When “The Simpsons” hit its 200th seg in 1998, exec producer David Mirkin opened up the episode’s table read with what he calls a “sick, sick joke.”

“Our 200th episode … halfway there,” he quipped in a weary voice.

The quip cracked up the room — and elicited a few groans. Few series ever make it to 200 episodes – so there was no way “The Simpsons” would actually produce another 200 episodes after that, right? Right?

Fast forward nine years. Now in its unprecedented 18th season, “The Simpsons” will celebrate its 400th episode this May.

Mirkin and several of “The Simpsons'” producers and directors — as well as Bart voice Nancy Cartwright — closed this year’s William S. Paley Television Festival on Thursday night, in front of a packed house at the Directors Guild of America.

Led by creator Matt Groening, the group discussed the show’s origin, its impact on pop culture and its astounding longevity.

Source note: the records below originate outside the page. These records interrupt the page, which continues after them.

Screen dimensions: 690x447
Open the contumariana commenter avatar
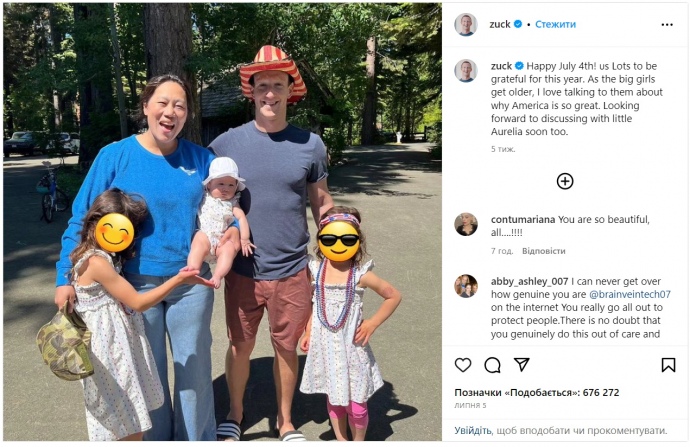coord(466,224)
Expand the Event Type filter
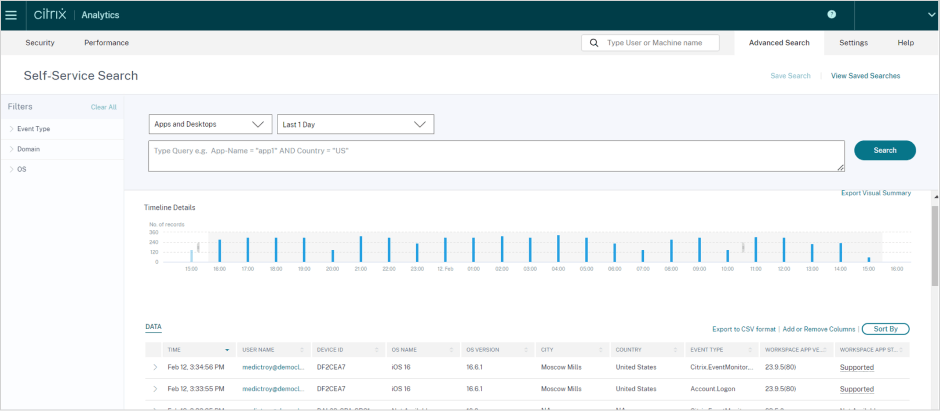Screen dimensions: 940x411 35,129
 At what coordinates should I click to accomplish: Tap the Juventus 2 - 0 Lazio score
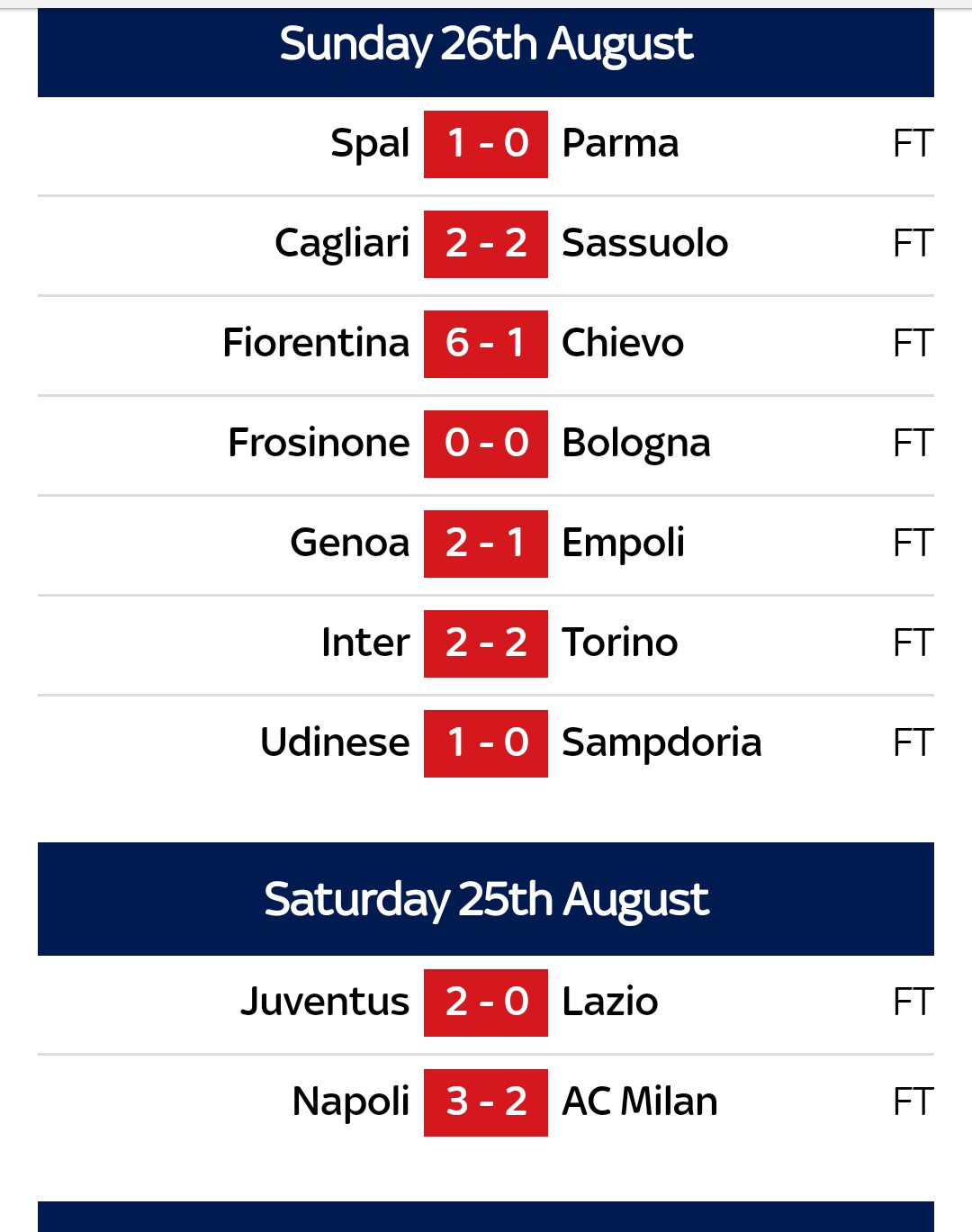pos(486,1003)
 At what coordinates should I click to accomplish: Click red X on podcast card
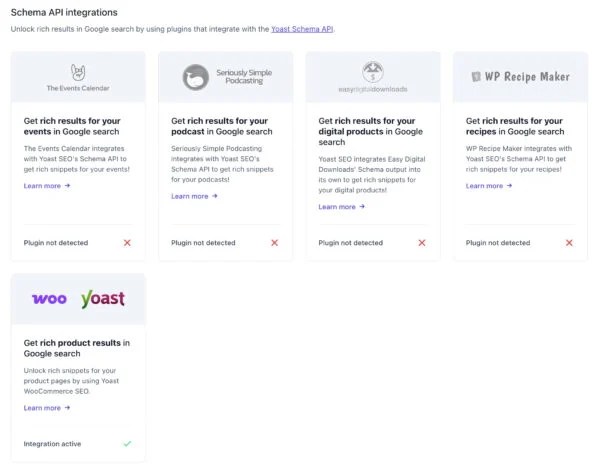[274, 243]
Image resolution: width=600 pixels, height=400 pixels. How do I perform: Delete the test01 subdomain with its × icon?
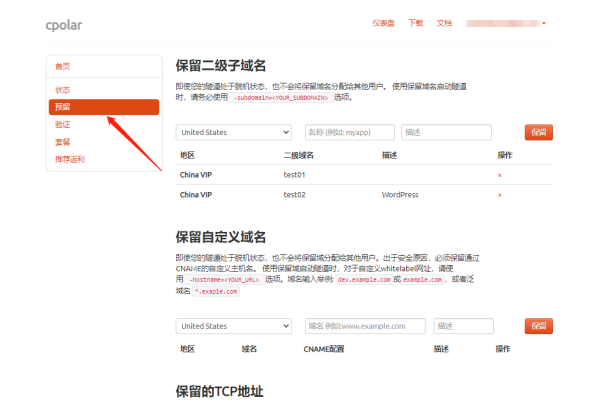(500, 175)
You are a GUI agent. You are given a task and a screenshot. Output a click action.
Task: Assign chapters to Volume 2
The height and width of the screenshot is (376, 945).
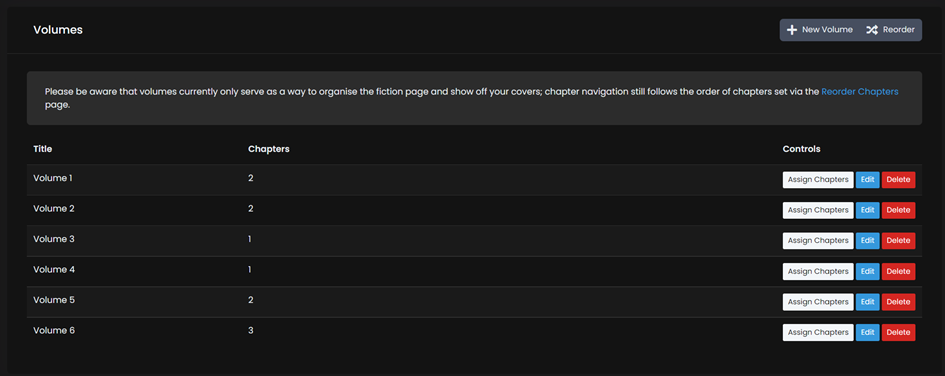tap(818, 210)
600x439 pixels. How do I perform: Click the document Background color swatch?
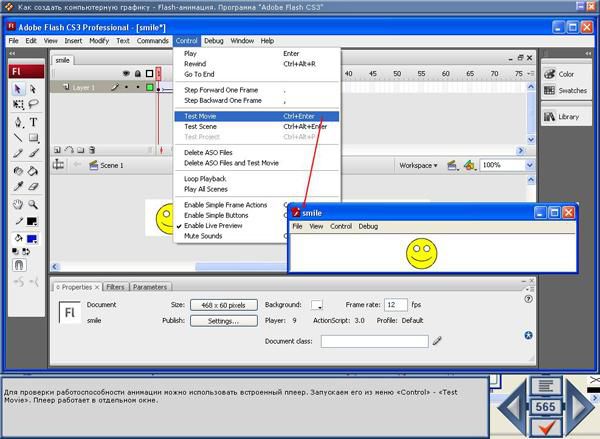click(x=317, y=304)
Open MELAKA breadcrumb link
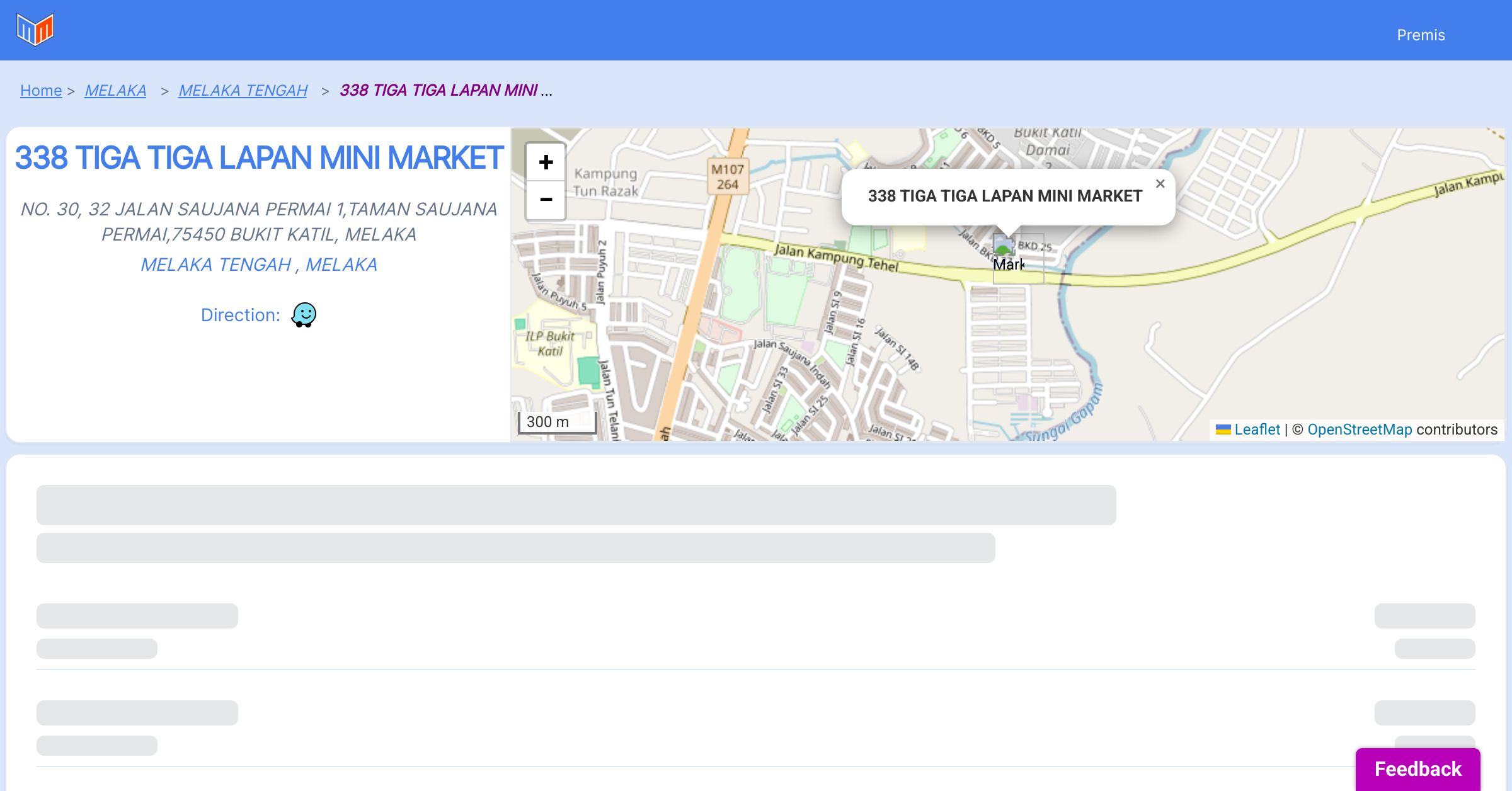The width and height of the screenshot is (1512, 791). (x=115, y=91)
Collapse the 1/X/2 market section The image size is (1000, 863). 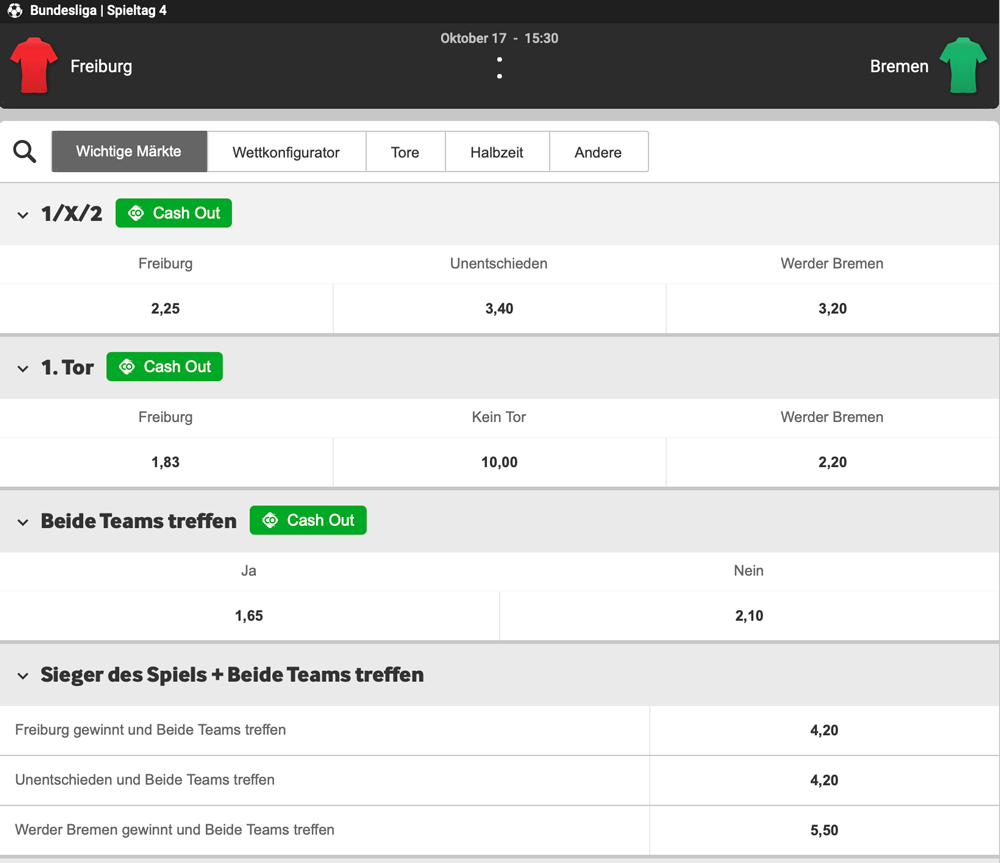[22, 213]
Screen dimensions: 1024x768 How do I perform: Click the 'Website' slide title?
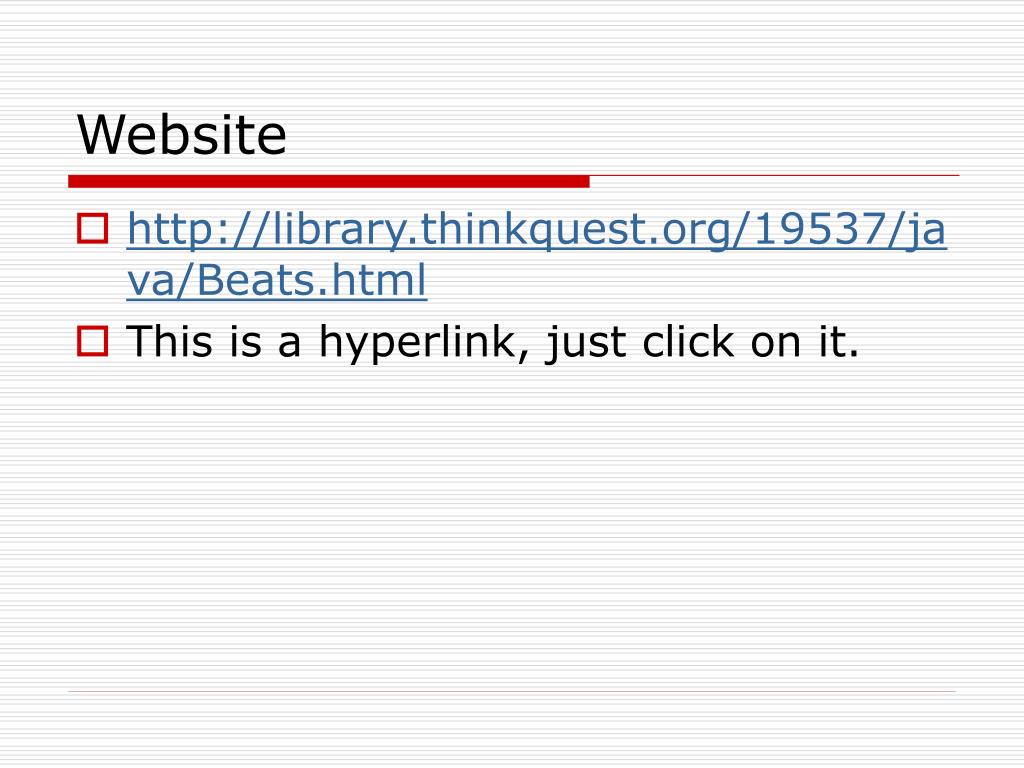click(182, 135)
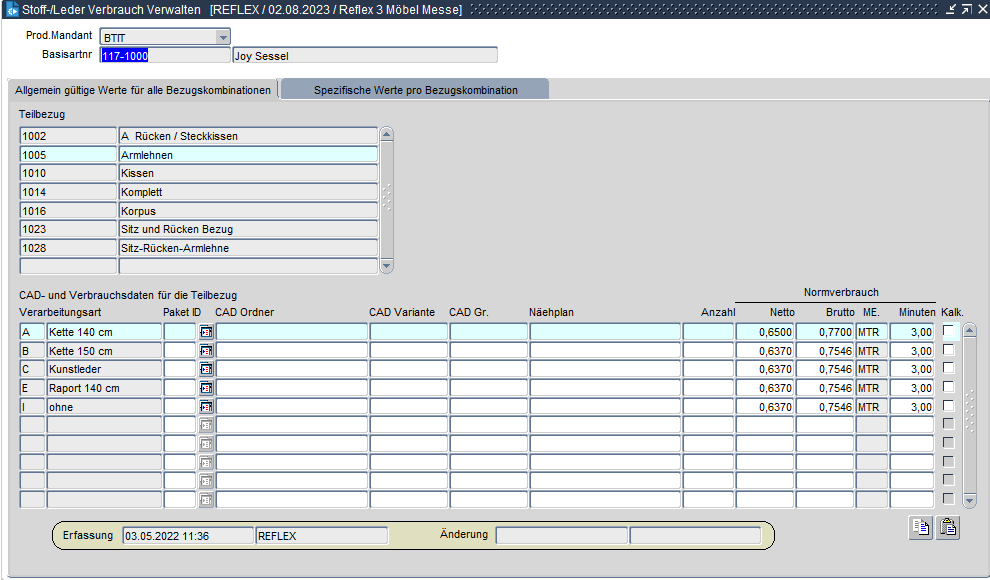Click the CAD icon in Raport 140 cm row

(206, 388)
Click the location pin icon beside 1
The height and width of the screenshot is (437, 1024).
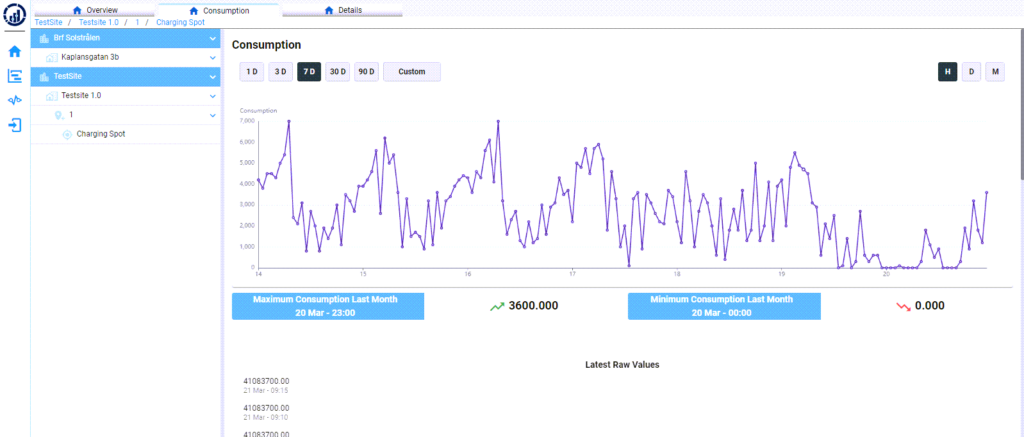pyautogui.click(x=59, y=115)
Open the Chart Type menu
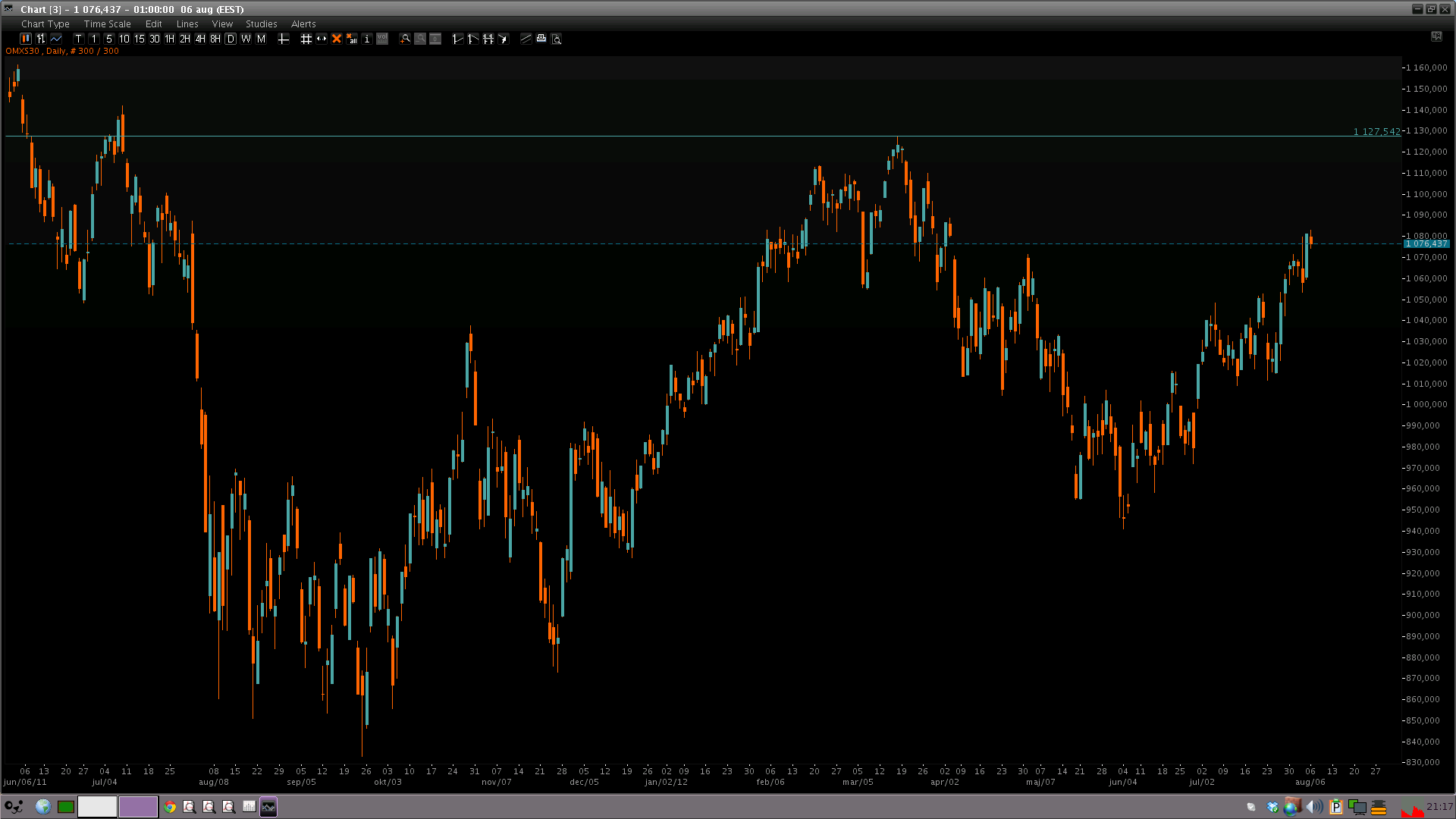This screenshot has height=819, width=1456. [x=45, y=24]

“There’s an incredible passion among the staff,” said Groening, who pointed out the longevity of many staffers on the show. “This is a collaborative effort.”

The “Simpsons” team credited the show’s ability to tap into several forms — from drama to sci-fi to horror to satire — and its cast of a thousand characters, all of which keep the animated skein fresh.

“The characters don’t age,” added exec producer Al Jean, who remembered being creeped out by the last few seasons of “Leave It to Beaver,” when the kids weren’t really kids anymore.

The producers also credited their virtually unlimited amount of freedom in putting together the show. Given the fact that “The Simpsons” has generated billions of dollars through the years to News Corp., the show receives minimal interference from the network (Fox) or studio (20th Century Fox TV).

Exec producer Matt Selman also noted that there are always new targets ripe for satire on the show.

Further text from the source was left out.